Directions:
Set down the data below in full and exactly, minus the pictures.

Saved entries:
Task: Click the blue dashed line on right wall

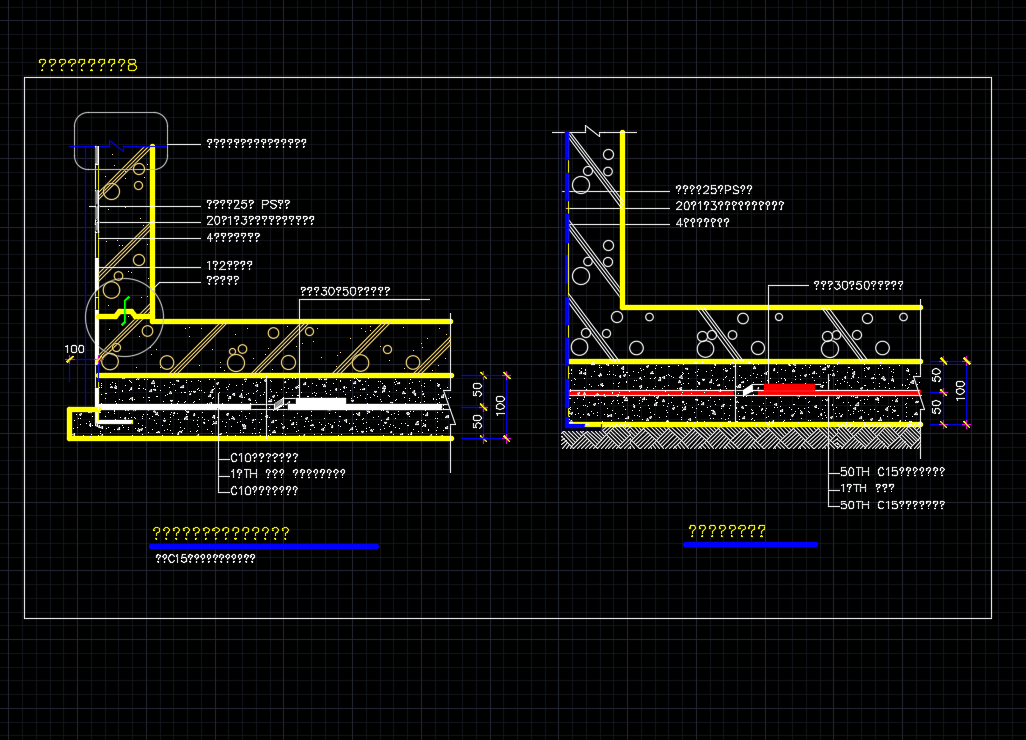Action: (x=567, y=250)
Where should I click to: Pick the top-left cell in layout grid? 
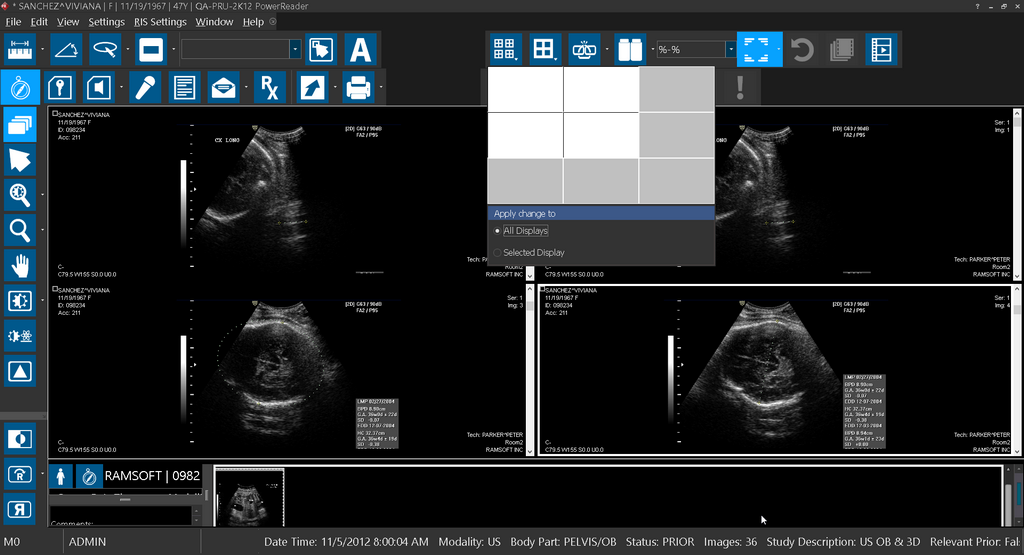point(525,89)
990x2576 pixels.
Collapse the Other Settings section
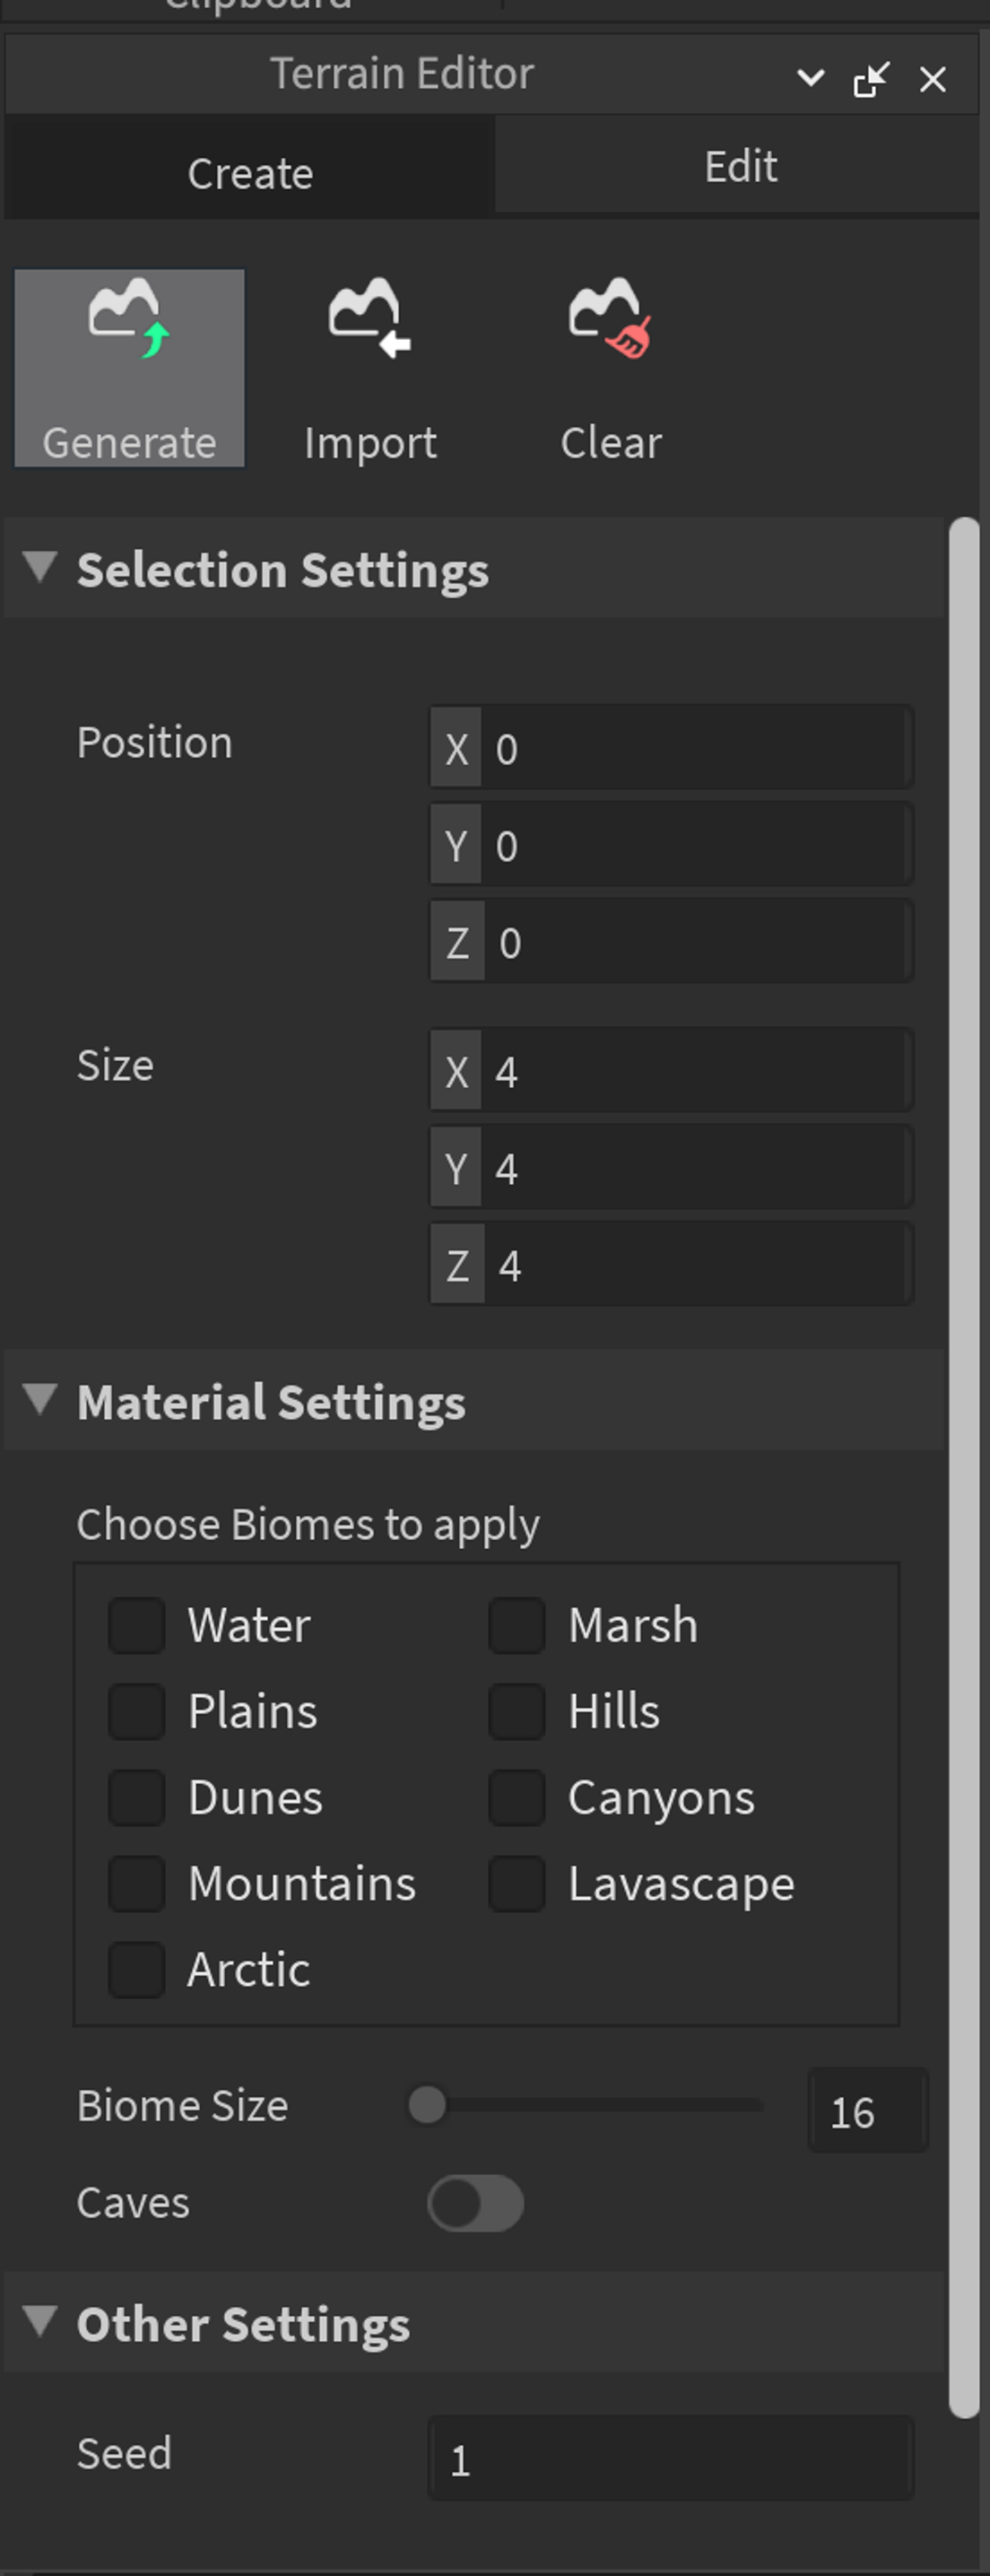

Result of the exercise:
Task: Click the blue dashed line on right wall

Action: (x=567, y=250)
Where should I click to: Pick the top-left cell in layout grid? 
point(525,89)
990x2576 pixels.
Collapse the Other Settings section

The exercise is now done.